### Assignment
Copy word for word the part of the reading on suffering below that opens with the words containing "The Theology of" and closes with "a novel idea.".

### Reading text
━━━━━━━━━━━━━━━━━━━━

The Theology of Suffering

Books have been written on the subject of suffering. Some people resign themselves to it. Others deny it. The devil gets blamed for it. Sin is thought of as the cause of it. We are encouraged to pray for relief from it. And the pharmaceutical companies make a profit on it.

Paul reduces suffering to its bottom line.

He writes in Romans 5:3, 4: "We also rejoice in our sufferings, because we know that suffering produces perseverance; perseverance, character; and character, hope."

Rejoice in suffering? Now there's a novel idea.

My suffering is nothing compared to that of others. Nevertheless, when my hands refuse to work because of the pain, I fuss and fume. I seldom rejoice and thank God that they hurt. Paul would say that I was missing the point. He's right. Though suffering is a product of the fall, God uses it for his glory and our good—if we are willing to accept it as a part of our spiritual growth.

Suffering is meant to be a "God-thing."

I remember fondly a certain professor I had in seminary. He was a paraplegic, confined to a wheelchair and in constant pain. The former was obvious, the latter was something we could only tell by close observation. He never complained, never mentioned his suffering. He taught with good humor, joy, and great skill even when in pain. The hand, shoved inside his jacket was the sign. That fist was clenched in agony, but he kept going. He was learning the lesson of perseverance, character, and hope.

Physical suffering is only one part of all that falls under that particular category. Paul's message applies to every facet of suffering. I suppose my mind is attached to my hands today—they hurt now. Help me, Lord, to rejoice in their pain because they are part of the great lessons of life that you want to teach me.


  1. Rejoicing in suffering is such a tough one--but God CAN do it through us. We learn so much when we look with the right eyes. Thank you, Lynda.

  2. I think part of the problem we as Christians can have is in not keeping all of God's word - we dissect and ignore the scriptures we can't seem to fit into our pet theology. But it all fits together like a puzzle, and we can't have the parts we like and leave out the parts we don't like. Thanks for sharing - and because God also does grant relief for our adversity, I'll pray for your pain to be relieved!

━━━━━━━━━━━━━━━━━━━━

### Exercise data
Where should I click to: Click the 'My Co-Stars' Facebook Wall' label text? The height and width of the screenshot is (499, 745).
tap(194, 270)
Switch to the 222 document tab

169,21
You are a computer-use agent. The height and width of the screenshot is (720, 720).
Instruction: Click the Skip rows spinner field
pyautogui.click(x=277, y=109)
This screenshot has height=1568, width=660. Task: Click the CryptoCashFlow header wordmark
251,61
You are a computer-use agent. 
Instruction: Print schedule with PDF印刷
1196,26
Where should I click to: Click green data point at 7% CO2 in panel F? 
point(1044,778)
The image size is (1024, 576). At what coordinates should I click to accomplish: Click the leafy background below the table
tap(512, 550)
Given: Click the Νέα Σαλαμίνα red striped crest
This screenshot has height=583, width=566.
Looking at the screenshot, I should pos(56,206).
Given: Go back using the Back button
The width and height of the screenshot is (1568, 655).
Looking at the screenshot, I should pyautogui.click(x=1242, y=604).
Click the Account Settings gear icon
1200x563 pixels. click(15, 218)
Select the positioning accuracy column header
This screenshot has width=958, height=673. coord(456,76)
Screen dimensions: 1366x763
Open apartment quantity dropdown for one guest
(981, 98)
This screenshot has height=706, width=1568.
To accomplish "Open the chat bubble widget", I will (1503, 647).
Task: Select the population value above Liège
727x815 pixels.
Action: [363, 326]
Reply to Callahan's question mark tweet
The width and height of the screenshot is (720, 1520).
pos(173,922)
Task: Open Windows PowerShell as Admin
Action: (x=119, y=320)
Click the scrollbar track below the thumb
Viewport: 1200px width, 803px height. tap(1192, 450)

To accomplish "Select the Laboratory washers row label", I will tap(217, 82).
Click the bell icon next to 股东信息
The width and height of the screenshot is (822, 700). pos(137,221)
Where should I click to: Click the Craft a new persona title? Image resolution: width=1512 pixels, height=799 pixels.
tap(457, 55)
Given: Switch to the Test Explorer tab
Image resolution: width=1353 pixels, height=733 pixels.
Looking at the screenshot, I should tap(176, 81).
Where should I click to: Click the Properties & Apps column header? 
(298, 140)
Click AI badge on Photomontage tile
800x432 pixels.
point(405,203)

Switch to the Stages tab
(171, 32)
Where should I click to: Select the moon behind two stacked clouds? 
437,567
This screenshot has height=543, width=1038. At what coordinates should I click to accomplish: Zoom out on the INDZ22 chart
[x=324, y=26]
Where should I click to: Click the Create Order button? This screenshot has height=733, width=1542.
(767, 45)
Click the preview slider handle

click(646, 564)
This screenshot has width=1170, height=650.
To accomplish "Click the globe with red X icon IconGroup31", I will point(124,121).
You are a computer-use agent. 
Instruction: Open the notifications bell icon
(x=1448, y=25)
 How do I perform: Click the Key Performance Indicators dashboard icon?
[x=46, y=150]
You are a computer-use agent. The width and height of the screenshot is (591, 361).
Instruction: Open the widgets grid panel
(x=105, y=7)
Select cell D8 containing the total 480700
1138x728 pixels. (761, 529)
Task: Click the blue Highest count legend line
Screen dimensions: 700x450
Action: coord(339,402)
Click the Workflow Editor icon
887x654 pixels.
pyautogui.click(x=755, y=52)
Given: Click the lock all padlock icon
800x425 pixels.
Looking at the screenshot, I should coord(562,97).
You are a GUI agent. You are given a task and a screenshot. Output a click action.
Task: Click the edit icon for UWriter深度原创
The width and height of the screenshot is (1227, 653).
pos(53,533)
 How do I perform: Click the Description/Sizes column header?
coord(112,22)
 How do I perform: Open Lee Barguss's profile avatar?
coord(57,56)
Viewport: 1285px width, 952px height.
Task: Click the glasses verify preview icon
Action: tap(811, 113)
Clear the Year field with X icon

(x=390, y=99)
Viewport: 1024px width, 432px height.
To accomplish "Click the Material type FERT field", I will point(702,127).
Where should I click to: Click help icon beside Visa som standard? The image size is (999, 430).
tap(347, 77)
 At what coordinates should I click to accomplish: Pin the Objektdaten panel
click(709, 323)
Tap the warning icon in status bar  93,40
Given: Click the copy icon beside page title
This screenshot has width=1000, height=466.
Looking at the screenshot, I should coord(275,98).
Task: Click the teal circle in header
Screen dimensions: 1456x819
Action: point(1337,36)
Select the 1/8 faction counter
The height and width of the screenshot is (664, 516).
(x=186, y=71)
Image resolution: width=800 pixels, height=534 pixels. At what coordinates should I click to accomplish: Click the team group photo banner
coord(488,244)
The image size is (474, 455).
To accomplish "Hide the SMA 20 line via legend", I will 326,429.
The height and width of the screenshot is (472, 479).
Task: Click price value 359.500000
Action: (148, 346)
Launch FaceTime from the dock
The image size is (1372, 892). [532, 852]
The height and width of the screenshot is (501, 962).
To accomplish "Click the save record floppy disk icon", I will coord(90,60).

━━━━━━━━━━━━━━━━━━━━

### Reply to the exercise
The Theology of Suffering

Books have been written on the subject of suffering. Some people resign themselves to it. Others deny it. The devil gets blamed for it. Sin is thought of as the cause of it. We are encouraged to pray for relief from it. And the pharmaceutical companies make a profit on it.

Paul reduces suffering to its bottom line.

He writes in Romans 5:3, 4: "We also rejoice in our sufferings, because we know that suffering produces perseverance; perseverance, character; and character, hope."

Rejoice in suffering? Now there's a novel idea.